Greg started in black and white but moved to color and continued to document the transformation of the built environment over the next six years using medium format cameras and a tripod.  The result is a stunning collection of 130 color photographs published in the book Phantom Shanghai (Magenta Foundation, 2007).  Not only are these photos astonishing in terms of their technicality, but they also reflect a unique eye for detail and an intimate knowledge of the urban fabric of Shanghai’s exterior and interior worlds.  The traveling exhibition of enlarged photos associated with Greg’s project is a magnificent display of the technical accomplishments and compositional brilliance of Greg’s work.  Viewing these photos firsthand, one feels that one could reach in and touch the objects and walk through the scenes of a city that is rapidly vanishing and being replaced by another city.  Thus there is a ghostlike feeling to these images.  There is also a feeling of ineffable sadness as one confronts the stark passage of time—a deep sense of loss accompanied by an excitement and anxiety about what the future holds for this city and country.

Last month I wrote to Greg and asked him a series of questions about this photo project.  Here are his answers.

AF:  Your book _Phantom Shanghai_ is an amazing juxtaposition of old and new in a city that has undergone rapid transformation since the 1990s.  As you've mentioned in another interview, this is a well-trodden subject.  How do your images differ from other photographic portrayals of the city in flux?

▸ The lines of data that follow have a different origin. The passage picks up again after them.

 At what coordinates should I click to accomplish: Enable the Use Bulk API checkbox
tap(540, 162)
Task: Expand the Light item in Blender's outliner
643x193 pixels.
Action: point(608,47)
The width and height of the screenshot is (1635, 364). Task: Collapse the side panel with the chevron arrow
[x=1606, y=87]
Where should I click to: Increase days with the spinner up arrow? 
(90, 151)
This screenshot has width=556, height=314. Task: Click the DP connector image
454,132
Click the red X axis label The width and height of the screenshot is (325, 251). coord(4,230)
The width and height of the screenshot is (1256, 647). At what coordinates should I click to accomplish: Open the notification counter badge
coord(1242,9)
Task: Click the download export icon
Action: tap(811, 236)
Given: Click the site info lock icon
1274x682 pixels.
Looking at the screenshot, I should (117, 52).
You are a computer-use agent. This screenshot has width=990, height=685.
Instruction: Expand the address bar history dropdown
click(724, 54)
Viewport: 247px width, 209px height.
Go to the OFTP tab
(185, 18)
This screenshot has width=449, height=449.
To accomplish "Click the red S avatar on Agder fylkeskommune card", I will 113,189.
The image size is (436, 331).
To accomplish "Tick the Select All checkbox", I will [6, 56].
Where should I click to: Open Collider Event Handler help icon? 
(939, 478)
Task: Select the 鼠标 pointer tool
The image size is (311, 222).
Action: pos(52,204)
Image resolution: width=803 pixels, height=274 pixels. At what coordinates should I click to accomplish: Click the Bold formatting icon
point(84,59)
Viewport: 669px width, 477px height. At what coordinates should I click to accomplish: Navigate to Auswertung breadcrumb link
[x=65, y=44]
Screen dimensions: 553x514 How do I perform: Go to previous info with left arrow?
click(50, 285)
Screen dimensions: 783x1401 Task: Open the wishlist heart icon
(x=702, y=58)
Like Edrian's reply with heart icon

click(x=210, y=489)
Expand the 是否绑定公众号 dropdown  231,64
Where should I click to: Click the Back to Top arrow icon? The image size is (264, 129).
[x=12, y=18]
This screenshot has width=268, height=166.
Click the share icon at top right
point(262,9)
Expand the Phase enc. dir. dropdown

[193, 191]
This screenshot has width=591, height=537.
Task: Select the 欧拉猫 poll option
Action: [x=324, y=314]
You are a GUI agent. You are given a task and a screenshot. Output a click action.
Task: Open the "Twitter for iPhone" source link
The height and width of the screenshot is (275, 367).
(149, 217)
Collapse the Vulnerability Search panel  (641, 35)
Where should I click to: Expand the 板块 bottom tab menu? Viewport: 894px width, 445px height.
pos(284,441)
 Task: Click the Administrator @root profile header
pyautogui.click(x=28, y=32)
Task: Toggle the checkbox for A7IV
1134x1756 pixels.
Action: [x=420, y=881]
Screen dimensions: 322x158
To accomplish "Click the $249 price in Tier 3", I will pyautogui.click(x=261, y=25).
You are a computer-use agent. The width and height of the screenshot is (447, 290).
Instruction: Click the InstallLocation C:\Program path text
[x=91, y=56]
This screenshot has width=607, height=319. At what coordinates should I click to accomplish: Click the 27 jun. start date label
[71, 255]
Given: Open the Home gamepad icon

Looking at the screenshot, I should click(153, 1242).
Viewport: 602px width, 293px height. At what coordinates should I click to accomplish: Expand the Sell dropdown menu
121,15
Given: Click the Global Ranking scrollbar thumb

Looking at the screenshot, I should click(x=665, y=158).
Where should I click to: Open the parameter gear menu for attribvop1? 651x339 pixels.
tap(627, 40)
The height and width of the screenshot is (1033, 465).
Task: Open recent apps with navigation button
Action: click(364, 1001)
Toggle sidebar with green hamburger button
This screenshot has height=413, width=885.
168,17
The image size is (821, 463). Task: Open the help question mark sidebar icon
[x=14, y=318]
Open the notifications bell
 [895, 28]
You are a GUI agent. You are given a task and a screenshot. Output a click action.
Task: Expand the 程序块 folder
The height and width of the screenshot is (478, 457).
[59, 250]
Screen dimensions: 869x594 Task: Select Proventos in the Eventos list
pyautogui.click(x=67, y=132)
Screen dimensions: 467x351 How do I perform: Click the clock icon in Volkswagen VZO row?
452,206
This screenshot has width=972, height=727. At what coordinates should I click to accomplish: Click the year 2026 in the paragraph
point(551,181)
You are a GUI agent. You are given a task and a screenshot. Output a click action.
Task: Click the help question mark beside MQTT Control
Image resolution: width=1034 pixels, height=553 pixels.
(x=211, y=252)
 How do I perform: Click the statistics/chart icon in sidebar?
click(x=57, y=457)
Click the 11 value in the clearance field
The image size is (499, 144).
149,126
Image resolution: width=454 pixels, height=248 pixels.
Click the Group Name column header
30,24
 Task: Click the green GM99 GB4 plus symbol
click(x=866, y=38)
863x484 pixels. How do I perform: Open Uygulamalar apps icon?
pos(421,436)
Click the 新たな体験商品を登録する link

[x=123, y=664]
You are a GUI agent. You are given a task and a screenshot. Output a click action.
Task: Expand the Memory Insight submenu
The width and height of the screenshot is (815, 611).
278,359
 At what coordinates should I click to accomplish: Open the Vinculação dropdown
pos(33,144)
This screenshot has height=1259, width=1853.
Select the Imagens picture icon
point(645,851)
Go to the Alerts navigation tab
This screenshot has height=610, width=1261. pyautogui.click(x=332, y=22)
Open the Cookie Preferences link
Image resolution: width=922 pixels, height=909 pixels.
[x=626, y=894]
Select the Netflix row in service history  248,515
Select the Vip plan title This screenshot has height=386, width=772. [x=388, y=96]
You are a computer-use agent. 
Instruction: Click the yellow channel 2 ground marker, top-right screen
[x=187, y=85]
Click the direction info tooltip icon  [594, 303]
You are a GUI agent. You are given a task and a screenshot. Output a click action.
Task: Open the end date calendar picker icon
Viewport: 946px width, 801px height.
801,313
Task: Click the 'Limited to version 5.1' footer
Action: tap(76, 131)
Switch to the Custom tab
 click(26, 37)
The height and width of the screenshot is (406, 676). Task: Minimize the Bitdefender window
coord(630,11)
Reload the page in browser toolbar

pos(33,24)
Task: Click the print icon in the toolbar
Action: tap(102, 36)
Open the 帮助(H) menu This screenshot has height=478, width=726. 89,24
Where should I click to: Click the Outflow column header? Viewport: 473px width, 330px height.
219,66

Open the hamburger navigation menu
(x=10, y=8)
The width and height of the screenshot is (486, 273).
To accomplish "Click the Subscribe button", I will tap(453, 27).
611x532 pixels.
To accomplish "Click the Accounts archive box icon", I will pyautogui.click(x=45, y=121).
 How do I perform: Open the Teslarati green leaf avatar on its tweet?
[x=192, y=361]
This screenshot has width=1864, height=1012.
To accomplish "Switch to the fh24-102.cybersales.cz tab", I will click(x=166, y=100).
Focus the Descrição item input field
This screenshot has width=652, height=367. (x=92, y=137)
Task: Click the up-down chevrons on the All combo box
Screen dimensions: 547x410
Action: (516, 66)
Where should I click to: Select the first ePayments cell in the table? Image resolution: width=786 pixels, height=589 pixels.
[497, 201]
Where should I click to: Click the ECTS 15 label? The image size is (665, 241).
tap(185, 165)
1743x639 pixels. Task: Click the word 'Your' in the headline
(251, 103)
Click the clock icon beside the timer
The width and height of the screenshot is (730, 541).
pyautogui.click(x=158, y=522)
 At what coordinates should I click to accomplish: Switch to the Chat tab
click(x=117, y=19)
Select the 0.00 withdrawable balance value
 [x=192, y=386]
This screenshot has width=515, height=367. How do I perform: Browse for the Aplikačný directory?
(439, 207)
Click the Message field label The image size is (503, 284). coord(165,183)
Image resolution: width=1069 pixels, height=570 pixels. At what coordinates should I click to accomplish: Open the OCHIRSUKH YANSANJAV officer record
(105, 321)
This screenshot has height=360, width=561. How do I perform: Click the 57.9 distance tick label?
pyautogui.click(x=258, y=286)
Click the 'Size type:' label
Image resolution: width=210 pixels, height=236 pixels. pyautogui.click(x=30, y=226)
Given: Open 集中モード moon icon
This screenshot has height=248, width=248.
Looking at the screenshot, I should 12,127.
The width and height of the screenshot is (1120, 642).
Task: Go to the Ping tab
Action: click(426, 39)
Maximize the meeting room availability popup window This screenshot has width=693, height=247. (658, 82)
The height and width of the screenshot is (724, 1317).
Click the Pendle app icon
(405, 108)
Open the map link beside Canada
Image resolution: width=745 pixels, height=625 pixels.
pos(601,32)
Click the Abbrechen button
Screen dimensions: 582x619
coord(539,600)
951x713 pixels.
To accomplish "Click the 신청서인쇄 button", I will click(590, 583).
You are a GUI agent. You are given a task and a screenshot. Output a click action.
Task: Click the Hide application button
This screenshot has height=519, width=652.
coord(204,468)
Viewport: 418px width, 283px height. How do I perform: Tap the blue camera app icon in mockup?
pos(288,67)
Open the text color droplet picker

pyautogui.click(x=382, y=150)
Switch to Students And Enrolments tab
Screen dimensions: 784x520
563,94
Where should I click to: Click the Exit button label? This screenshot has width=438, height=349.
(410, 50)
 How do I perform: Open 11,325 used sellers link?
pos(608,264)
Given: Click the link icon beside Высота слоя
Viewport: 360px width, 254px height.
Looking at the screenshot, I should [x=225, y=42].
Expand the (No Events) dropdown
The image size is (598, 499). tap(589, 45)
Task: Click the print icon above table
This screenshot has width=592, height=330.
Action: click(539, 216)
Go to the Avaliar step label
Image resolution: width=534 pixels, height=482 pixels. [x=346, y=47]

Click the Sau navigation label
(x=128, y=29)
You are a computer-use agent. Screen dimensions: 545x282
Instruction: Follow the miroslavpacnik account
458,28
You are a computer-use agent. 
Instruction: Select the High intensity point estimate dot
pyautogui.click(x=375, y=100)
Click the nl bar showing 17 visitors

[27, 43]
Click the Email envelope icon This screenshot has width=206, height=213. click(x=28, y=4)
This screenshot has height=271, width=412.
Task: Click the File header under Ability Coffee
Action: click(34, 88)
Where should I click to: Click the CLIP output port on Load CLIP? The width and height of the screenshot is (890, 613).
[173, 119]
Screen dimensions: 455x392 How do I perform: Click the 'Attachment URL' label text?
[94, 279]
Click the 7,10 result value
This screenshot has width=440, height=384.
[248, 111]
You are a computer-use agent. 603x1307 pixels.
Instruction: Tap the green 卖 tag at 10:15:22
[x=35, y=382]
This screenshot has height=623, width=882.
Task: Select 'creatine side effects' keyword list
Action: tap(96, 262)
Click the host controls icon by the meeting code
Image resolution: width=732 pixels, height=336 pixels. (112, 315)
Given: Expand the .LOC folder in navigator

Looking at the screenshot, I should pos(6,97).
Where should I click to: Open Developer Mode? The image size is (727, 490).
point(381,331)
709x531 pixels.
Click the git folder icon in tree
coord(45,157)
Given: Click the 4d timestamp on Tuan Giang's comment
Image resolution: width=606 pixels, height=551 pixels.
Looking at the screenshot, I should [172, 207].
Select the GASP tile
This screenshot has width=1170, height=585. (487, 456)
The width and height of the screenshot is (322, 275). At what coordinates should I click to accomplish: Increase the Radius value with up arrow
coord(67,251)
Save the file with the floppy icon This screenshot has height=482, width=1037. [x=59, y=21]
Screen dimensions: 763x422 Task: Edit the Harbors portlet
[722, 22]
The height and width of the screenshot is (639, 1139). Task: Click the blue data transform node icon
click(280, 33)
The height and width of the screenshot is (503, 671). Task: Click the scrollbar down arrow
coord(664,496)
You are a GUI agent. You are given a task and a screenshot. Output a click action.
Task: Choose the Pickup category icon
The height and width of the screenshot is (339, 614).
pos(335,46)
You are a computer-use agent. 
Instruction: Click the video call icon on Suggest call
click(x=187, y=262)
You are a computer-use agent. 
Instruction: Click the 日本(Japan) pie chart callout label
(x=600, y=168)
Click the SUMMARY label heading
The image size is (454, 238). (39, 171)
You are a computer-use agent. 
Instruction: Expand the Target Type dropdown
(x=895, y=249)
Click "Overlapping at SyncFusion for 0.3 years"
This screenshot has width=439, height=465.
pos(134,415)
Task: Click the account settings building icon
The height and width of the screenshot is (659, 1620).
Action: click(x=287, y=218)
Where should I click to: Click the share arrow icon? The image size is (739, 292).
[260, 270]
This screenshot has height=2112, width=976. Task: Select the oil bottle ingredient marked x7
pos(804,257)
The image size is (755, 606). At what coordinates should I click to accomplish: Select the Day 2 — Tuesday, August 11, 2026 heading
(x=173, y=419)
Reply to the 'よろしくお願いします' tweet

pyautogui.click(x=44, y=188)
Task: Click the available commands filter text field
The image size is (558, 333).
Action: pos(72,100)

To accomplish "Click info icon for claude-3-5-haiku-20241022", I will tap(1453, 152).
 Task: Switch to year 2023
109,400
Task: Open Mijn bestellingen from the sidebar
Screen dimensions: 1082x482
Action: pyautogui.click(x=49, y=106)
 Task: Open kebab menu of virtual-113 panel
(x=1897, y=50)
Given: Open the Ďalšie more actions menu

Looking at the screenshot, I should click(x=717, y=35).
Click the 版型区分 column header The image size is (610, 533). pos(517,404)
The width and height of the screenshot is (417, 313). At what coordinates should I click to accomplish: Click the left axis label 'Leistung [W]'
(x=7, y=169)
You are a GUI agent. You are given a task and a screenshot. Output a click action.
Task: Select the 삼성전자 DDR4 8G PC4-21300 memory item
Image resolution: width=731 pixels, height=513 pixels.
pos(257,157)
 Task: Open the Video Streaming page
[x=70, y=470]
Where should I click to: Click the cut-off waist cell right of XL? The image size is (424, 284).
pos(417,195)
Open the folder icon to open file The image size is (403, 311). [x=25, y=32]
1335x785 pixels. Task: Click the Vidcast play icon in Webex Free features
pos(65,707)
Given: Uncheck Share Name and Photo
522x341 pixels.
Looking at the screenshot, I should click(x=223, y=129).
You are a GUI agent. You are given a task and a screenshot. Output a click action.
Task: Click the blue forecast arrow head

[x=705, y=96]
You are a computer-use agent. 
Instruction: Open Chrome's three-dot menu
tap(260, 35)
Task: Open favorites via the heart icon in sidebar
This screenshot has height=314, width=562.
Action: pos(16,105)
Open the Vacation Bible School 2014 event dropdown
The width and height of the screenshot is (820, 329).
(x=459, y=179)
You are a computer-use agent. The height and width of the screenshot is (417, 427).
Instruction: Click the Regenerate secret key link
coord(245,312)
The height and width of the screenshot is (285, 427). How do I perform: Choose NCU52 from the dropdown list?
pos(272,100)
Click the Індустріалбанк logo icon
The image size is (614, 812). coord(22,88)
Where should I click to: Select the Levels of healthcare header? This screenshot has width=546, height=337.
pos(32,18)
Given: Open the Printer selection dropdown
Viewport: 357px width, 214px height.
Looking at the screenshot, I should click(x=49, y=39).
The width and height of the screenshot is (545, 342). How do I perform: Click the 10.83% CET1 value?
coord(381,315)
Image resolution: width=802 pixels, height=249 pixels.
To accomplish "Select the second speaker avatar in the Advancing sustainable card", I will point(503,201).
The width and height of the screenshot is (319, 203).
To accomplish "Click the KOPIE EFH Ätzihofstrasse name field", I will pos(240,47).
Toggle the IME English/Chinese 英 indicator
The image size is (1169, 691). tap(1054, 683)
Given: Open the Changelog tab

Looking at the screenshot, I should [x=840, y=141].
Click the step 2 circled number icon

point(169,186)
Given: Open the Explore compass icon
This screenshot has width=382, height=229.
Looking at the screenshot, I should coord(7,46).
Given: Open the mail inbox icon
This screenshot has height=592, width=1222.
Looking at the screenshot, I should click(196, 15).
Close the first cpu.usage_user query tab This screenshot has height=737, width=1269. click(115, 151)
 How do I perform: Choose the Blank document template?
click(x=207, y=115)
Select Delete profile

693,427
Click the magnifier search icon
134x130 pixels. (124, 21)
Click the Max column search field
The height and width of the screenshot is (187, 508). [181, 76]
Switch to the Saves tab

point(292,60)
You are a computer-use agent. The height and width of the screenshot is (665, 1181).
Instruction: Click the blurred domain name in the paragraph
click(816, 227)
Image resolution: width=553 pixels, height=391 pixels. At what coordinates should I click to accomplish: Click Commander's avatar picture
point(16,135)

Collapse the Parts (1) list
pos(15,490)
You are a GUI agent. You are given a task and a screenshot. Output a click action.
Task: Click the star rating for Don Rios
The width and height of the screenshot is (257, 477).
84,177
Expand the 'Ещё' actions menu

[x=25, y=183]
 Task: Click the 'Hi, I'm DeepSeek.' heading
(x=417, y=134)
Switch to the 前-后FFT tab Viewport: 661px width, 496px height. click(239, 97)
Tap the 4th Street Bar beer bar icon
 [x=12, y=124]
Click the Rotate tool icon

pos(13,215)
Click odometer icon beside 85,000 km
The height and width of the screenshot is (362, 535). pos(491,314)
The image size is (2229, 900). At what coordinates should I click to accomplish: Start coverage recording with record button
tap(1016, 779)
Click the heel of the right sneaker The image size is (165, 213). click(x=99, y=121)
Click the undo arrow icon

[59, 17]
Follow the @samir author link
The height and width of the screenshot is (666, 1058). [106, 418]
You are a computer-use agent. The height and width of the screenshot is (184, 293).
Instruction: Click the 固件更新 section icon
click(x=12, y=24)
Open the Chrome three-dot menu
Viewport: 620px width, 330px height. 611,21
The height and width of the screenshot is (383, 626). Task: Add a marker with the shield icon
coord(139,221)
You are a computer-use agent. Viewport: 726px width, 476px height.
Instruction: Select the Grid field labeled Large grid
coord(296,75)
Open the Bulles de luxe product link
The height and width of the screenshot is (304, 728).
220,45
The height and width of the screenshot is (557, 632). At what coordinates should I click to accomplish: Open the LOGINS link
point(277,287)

GG:  Perhaps by starting from the point of view that it’s a historical accident that as much of the early 20th century city was preserved as long as it was. Much of Shanghai was preserved by neglect after 1949, when urban development for profit came to a halt following Mao’s victory. There was a kind of centrally-planned stasis -at least in urban development terms- for more than four decades. Equally, Shanghai’s sudden growth in the 1990s was also a centrally-planned directive, when Deng Xiaoping dictated that city should “catch up” (with southern cities like Shenzhen). And so I saw this time that we were living through as a kind of phenomenon where both Shanghais were in evidence: the neglected early 20th century city (and its rubble) literally illuminated by flood-lit towers of the new city going up all over the place.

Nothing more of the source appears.